SEACrowd / seacrowd-datahub

A collaborative project to collect datasets in SEA languages, SEA regions, or SEA cultures.
Apache License 2.0
55 stars 54 forks source link

Create dataset loader for UIT-ViWikiQA #625

Closed SamuelCahyawijaya closed 1 month ago

SamuelCahyawijaya commented 3 months ago

Dataloader name: uit_viwikiqa/uit_viwikiqa.py DataCatalogue: http://seacrowd.github.io/seacrowd-catalogue/card.html?uit_viwikiqa

Dataset uit_viwikiqa
Description UIT-ViWikiQA is a Vietnamese sentence extraction-based machine reading comprehension dataset. It is created from the UIT-ViQuAD dataset.

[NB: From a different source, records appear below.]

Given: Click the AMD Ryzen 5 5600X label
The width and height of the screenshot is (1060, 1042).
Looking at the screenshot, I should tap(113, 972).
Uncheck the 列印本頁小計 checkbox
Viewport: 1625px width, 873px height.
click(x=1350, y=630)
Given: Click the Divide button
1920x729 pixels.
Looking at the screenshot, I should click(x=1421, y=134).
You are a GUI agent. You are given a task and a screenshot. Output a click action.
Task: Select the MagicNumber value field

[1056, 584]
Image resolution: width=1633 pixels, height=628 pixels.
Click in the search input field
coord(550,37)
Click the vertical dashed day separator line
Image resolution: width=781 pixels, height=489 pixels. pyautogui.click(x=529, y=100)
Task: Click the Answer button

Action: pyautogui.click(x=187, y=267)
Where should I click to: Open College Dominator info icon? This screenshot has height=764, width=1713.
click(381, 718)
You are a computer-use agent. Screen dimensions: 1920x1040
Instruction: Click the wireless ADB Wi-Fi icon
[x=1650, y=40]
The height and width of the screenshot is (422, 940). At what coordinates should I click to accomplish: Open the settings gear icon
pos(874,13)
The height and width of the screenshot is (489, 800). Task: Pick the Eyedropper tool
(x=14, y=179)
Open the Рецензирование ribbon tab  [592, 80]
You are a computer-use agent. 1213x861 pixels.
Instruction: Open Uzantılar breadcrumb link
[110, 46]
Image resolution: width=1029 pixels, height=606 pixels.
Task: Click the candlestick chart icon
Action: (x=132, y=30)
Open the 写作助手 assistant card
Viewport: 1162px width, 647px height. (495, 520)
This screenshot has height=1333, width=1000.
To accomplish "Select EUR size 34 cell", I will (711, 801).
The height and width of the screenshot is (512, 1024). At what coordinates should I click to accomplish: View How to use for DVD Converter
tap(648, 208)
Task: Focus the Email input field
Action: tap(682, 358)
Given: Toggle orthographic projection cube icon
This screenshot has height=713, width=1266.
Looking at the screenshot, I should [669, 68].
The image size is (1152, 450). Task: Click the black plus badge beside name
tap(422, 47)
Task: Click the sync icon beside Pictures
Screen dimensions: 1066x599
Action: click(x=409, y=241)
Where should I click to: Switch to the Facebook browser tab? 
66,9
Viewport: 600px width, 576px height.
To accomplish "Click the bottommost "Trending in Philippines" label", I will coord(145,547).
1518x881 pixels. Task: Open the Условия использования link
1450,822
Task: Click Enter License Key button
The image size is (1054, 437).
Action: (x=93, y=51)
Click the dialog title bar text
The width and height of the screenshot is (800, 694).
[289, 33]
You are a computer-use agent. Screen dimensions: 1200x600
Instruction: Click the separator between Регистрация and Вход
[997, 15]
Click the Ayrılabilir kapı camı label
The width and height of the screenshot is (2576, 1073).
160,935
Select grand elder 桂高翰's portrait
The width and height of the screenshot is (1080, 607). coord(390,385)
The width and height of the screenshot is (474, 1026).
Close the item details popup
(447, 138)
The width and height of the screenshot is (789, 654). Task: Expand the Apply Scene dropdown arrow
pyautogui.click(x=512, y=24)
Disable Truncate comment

It comprises of 23,074 question-answers based on 5,109 passages of 174 Wikipedia Vietnamese articles.
Subsets -
Languages vie
Tasks Question Answering
License Other (other)
Homepage https://sites.google.com/uit.edu.vn/kietnv/datasets
HF URL -
Paper URL -
akhdanfadh commented 1 month ago

@holylovenia If I may, I want to try working on this dataset. But it requires a dataset user agreement. Can I submit on behalf of the SEACrowd organization? I'm also unsure if I can receive the dataset before the dataloader implementation.

holylovenia commented 1 month ago

@holylovenia If I may, I want to try working on this dataset. But it requires a dataset user agreement. Can I submit on behalf of the SEACrowd organization? I'm also unsure if I can receive the dataset before the dataloader implementation.

Sure @akhdanfadh, you can try to submit the user agreement first then we can discuss if you receive the dataset after the dataloader implementation.

akhdanfadh commented 1 month ago

@holylovenia I have received the dataset thanks to the author's fast reply. I'm working on it now.

akhdanfadh commented 1 month ago

self-assign